The central bank wants money changers — who usually ply Juba’s streets waving bundles of cash at passing motorists — to congregate at four areas on Dec. 4, Governor James Alic Garang told reporters on Friday in the city. The plan is for them to form associations by Dec. 14 and then await further instruction on how to obtain licenses. 

“Unauthorized dealers can operate in the open under shades or under an umbrella for a period of 10 days,” he said. “The shade can be under trees.”

The measure is being introduced to curb speculation in the South Sudanese pound, which has lost about a third of its value this year to about 1,085 per dollar, according to central bank data. The measure is among a series of reforms being implemented by the government as it tries to rebuild an an economy shattered by conflict since it seceded from Sudan in 2011 and, more recently, the coronavirus pandemic and historic floods.

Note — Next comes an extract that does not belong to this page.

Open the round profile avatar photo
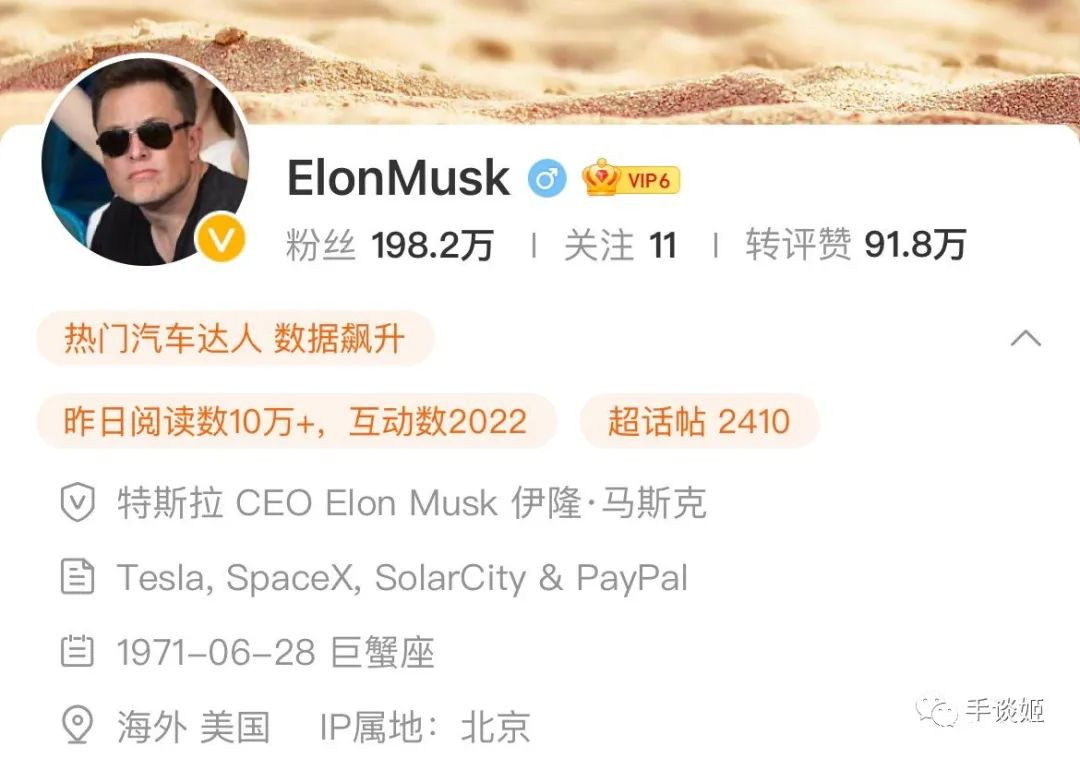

The city council and law-enforcement agencies will deploy personnel to ensure compliance with the new foreign-exchange directive, Garang said. In the longer term, currency traders will have to have a permit to operate, and will be required to issue receipts and pay taxes, he said.

“Regulating of the currency is in the best interests of the bank, to allow us to pursue our mandate and allow us also to improve the economic situation of this country,” he said.

The authorities also plan to start auctioning Treasury bills in the coming weeks, in what will be at least the third attempt to use the government-funding instruments since the country gained independence more than a decade ago. 

The bank first launched Treasury bills in 2012, without success. A second attempt came in 2016, but only lasted until April 2017 as people stopped investing in the securities because of accelerating inflation and a lack of a secondary market to trade them, according to a US State Department report.

The last attempt failed because when repayment of the debt fell due, “we were unable to meet those and so the market fell apart,” Garang said. “But we believe today that we are trying to build trust between the fiscal authorities and the commercial institutions.”

Sales of the debt will begin by January at the latest, Garang said.

“The structure is already in place,” he said. “What needs to be done is to dust something here and to twist something there and to kick start.”